Dialectal Speech Recognition and Translation of Swiss German Speech to Standard German Text: Microsoft's Submission to SwissText 2021
This work addresses the problem of dialectal speech recognition and translation for Swiss German speakers, enabling better communication and accessibility, but it is incremental as it builds on existing hybrid ASR methods.
The paper tackled the problem of recognizing and translating Swiss German speech to Standard German text, a challenging task due to significant dialectal differences and lack of a standardized script, achieving 46.04% BLEU on a blind test set and outperforming the second-best competitor by 12% relative margin.

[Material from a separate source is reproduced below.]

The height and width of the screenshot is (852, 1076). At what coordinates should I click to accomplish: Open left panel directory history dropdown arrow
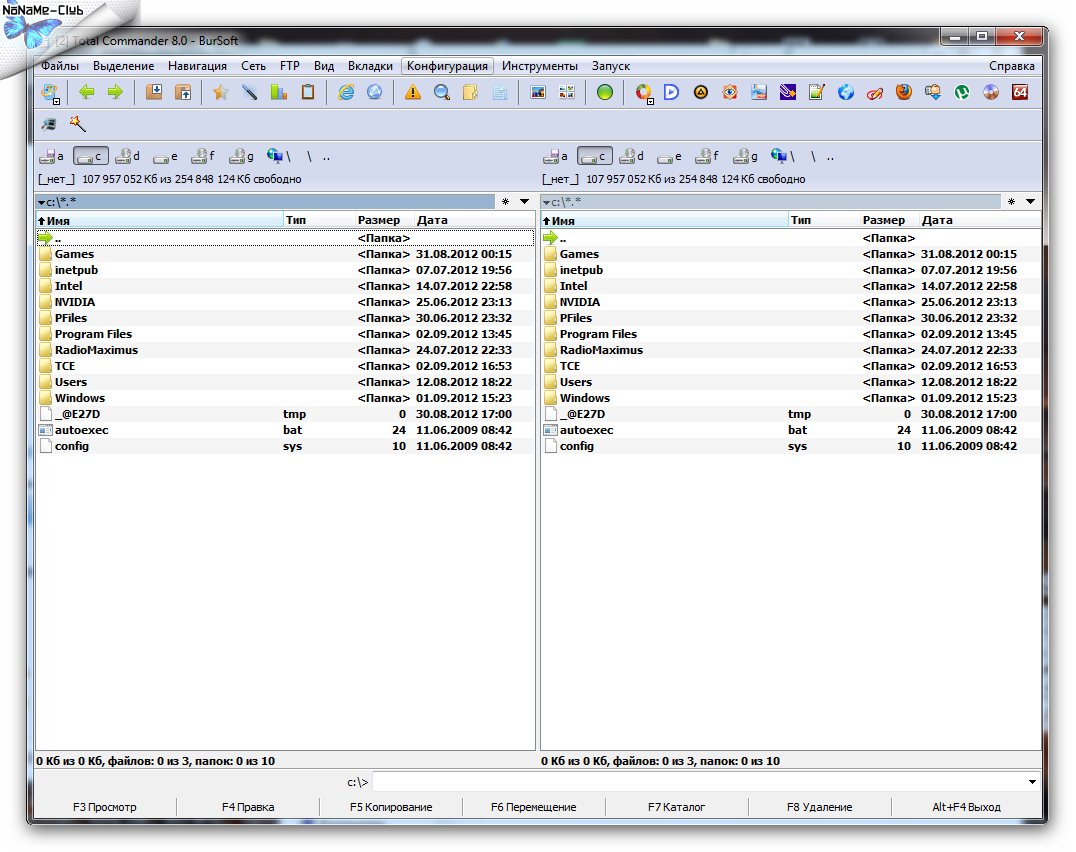click(525, 202)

This paper describes the winning approach in the Shared Task 3 at SwissText 2021 on Swiss German Speech to Standard German Text, a public competition on dialect recognition and translation. Swiss German refers to the multitude of Alemannic dialects spoken in the German-speaking parts of Switzerland. Swiss German differs significantly from standard German in pronunciation, word inventory and grammar. It is mostly incomprehensible to native German speakers. Moreover, it lacks a standardized written script. To solve the challenging task, we propose a hybrid automatic speech recognition system with a lexicon that incorporates translations, a 1st pass language model that deals with Swiss German particularities, a transfer-learned acoustic model and a strong neural language model for 2nd pass rescoring. Our submission reaches 46.04% BLEU on a blind conversational test set and outperforms the second best competitor by a 12% relative margin.